Held from November 12–17, 2023, in Fukuoka, Japan, ICNS-14 presented high-impact scientific and technological advances in materials, devices and applications based on nitride semiconductors. During the event, in-depth, independent sessions addressed the fundamental physics behind the critical issues in this field.

According to the event organizers, the Best Student Award [was] presented to young scientists who demonstrate[d] outstanding achievements in their paper, including abstract and presentation, and [are] expect[ed] to make significant contributions in the nitride semiconductor field. 

Liu’s ICNS-14 oral presentation, "Etching-free pixel definition in InGaN micro-LEDs through selective thermal oxidation method," outlined a KAUST-developed method for fabricating high-performance micro-LEDs. The work was conducted by members of the ASL team supervised by Professor Li.

“It is a deep honor for me to be recognized for the Best Student Award at another top nitride conference like the ICNS,” he noted. “I think this is also a notable recognition of our work from the conference committee.”


Improving micro-LEDs' energy efficiency 


A key focus of Liu’s research is the development of ultrawide-bandgap semiconductor-based material growth, device modeling and fabrication. At present, he is working on the micro and nano-scale size InGaN and AlGaN-based visible and UV light-emitting diodes.
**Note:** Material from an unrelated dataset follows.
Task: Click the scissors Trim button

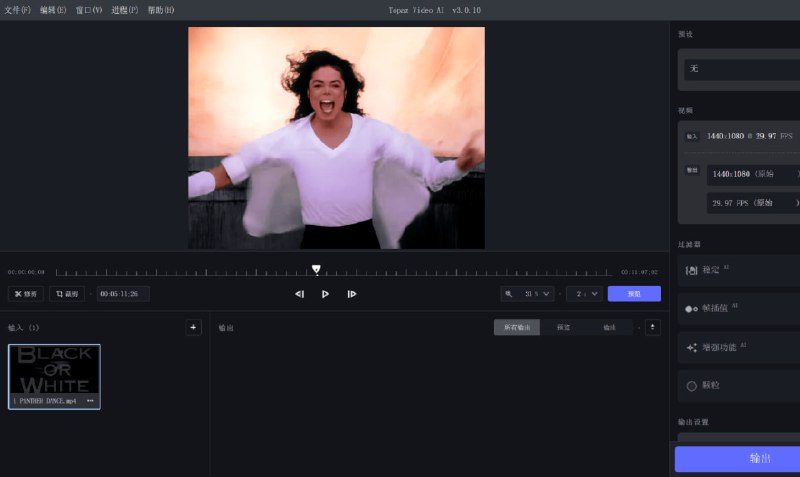Action: [x=26, y=294]
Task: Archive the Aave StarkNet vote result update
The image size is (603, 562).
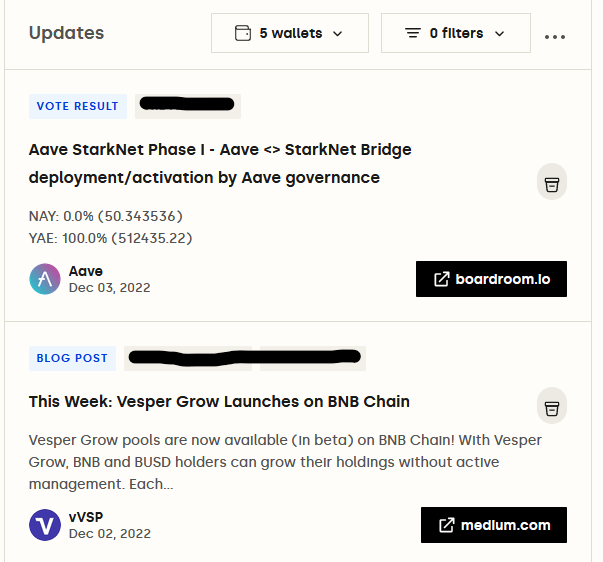Action: tap(551, 182)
As reported in Liu’s ICNS-14 winning paper, the ASL team used selective thermal oxidation to form micro-LED pixels without using a conventional plasma etching technique. With this technology, the dielectric material effectively protects the areas used to emit light—LED pixels. In contrast, other non-pixel areas are oxidized during the thermal annealing in the air. 

“The research is a world-first report that a selective thermal oxidation method has been applied to micro-LED fabrication,” he emphasized. “The problem [our work] solves is avoiding sidewall damage and defects typically caused by plasma etching, which significantly reduces device efficiency. 

“As a low-cost, low-complexity and energy-efficient device manufacturing method, it dramatically improves current micro-LED performance and display resolution,” Liu concluded.